Before Christ, our lives were our own and we were free to do what we wanted to. But this life was nothing, if it was anything at all. And we searched for answers but all we found or heard where the sound bites. God, for whatever reason and through Christ, offers us a way out of this short-term mentality. He gives us something that we can hold on, something that gives us reason and purpose. But we have to focus on the cross and the resurrection; we have to continue the work that Jesus started. As Paul concludes the passage from Ephesians for today, “through Christ, we are to do the work that God intended for us to do.”

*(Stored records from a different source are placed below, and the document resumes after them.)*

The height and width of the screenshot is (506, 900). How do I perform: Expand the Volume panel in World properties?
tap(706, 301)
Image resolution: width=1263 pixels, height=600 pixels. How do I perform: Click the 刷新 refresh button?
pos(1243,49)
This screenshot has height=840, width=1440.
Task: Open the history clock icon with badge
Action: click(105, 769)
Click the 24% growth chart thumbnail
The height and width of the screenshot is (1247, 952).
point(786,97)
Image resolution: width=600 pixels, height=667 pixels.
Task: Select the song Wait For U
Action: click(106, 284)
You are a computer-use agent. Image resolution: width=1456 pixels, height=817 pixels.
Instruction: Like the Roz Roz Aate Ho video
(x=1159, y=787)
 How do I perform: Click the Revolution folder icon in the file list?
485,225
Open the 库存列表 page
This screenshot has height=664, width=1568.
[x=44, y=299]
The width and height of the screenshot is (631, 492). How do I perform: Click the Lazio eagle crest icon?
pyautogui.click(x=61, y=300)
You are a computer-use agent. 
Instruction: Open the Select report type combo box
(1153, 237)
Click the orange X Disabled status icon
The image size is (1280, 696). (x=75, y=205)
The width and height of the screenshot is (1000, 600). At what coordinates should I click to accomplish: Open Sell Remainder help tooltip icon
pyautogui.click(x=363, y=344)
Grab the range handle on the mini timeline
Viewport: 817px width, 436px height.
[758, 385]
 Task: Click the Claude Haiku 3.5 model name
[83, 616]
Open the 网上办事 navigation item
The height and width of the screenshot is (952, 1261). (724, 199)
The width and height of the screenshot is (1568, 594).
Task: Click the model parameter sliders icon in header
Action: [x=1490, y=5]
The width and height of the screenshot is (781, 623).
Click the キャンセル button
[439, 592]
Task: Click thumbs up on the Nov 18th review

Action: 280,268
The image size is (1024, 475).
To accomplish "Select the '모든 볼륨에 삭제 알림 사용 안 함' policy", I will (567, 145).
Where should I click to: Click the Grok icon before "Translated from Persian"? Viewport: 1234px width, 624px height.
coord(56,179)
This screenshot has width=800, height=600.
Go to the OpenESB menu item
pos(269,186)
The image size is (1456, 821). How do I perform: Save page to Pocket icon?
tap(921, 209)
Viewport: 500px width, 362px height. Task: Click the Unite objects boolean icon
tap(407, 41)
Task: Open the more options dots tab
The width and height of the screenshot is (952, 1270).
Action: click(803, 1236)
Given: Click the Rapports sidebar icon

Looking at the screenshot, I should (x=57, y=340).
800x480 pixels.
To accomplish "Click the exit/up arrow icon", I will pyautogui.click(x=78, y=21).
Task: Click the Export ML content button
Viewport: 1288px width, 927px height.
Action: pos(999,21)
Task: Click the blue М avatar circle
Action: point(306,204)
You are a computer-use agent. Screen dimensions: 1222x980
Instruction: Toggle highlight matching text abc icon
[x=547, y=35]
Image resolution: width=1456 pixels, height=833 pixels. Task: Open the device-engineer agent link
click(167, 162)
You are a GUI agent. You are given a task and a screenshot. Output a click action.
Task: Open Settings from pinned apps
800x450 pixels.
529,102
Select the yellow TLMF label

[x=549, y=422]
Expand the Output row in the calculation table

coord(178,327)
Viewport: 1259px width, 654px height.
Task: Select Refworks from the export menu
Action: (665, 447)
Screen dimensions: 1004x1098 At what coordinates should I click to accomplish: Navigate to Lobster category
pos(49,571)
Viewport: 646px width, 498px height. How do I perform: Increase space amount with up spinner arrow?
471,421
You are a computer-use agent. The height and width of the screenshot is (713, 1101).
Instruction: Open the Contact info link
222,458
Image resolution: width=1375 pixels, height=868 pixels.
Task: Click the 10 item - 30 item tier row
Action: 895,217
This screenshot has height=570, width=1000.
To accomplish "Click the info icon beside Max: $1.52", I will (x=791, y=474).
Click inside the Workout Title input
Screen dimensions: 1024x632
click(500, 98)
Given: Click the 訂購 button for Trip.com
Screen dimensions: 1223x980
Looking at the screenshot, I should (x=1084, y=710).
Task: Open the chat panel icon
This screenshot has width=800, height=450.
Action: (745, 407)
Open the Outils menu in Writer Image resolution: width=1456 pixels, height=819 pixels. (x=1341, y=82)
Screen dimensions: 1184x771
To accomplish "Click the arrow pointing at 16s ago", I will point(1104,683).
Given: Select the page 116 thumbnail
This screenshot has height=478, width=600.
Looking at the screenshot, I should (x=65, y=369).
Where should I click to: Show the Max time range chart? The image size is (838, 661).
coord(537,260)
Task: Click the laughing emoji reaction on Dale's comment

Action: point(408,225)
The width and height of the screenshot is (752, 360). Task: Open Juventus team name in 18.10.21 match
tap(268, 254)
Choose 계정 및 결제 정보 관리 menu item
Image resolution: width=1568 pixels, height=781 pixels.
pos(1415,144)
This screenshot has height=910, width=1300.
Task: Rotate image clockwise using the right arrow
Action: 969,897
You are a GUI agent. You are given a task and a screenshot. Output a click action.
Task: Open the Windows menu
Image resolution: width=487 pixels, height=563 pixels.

So, we have a choice this day. We can keep our “sound bite” mentality and use short tidbits of information to show others how “enlightened” and “Christian” we are. Or we can decide to throw off the trappings and attitudes of today’s life and follow the life that Jesus Christ showed us, knowing that this means we are in it for the long haul. Three weeks from today, we will come to the cross. For some, this will be a “sound bite” that will quickly disappear on Monday; for others, it will mark a moment in a new life. Which will it be for you? Will your life be nothing more than “sound bites” or are you in this for the long haul?